Materials and Methods
This was a prospective double-blind comparative study conducted on 90 patients undergoing elective lower abdominal and lower limb surgeries at a tertiary care centre, between January 2021 to May 2022. Institutional ethics committee clearance was obtained before starting the study (IEC no: SDUMC/KLR/IEC/616/2020-21). Written informed consent was obtained taken from patients, for participation in the study. Patients aged 18-60 years of either sex belonging to ASA physical status 1 and 2 were included in the study. Patients with ischemic heart disease, renal disease, uncontrolled diabetes and hypertension, spinal deformities, coagulopathies, previous neurological disorders, allergy to study drugs and parturients were excluded from the study.

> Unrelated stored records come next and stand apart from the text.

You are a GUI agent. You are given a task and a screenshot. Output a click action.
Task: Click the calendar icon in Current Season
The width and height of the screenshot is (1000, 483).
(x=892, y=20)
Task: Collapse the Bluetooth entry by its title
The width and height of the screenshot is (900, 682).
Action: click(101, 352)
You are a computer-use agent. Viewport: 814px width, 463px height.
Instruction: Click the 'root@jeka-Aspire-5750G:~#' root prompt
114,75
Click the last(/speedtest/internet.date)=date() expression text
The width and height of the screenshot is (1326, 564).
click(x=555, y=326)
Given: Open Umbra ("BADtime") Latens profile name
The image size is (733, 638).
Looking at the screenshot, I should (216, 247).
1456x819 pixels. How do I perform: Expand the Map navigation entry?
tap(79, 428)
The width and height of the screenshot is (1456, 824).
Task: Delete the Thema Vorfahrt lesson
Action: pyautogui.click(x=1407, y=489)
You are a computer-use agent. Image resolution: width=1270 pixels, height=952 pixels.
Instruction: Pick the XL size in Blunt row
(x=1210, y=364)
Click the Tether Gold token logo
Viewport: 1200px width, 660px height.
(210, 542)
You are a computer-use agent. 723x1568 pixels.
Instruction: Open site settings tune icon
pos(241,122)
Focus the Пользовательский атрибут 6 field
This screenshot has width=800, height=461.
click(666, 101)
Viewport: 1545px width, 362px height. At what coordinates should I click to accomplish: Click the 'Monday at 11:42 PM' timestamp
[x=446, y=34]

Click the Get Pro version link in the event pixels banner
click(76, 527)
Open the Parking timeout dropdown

Patients satisfying the inclusion criteria underwent pre anaesthetic evaluation including thorough physical and systemic examination 1 day prior to the surgery. Patients were randomly distributed into group D and group C based on a computer generated tables of random numbers. On the day of surgery group D received Dexmedetomidine 0.5mcg per kg IV and group C received Clonidine 0.5mcg per kg IV, to ensure blinding both the groups received 10ml of normal saline. The drug was premixed to a total volume of 10ml and given IV over 10min duration as a single bolus dose. Five minutes after administrating the study drug in both the groups, subarachnoid block was performed and hyperbaric Bupivacaine 0.5% 15mg was administered intrathecally. Both patients and treating anaesthesiologist involved in the study were blinded and recordings were taken by an anaesthesiologist who was unaware of groups. Post operatively VAS score was recorded in post operative period at 1st, 4th, 8th, 12th and 24th hour. If the VAS score was 3 or more inj. Diclofenac 75mg intramuscularly was given and number of doses given were recorded.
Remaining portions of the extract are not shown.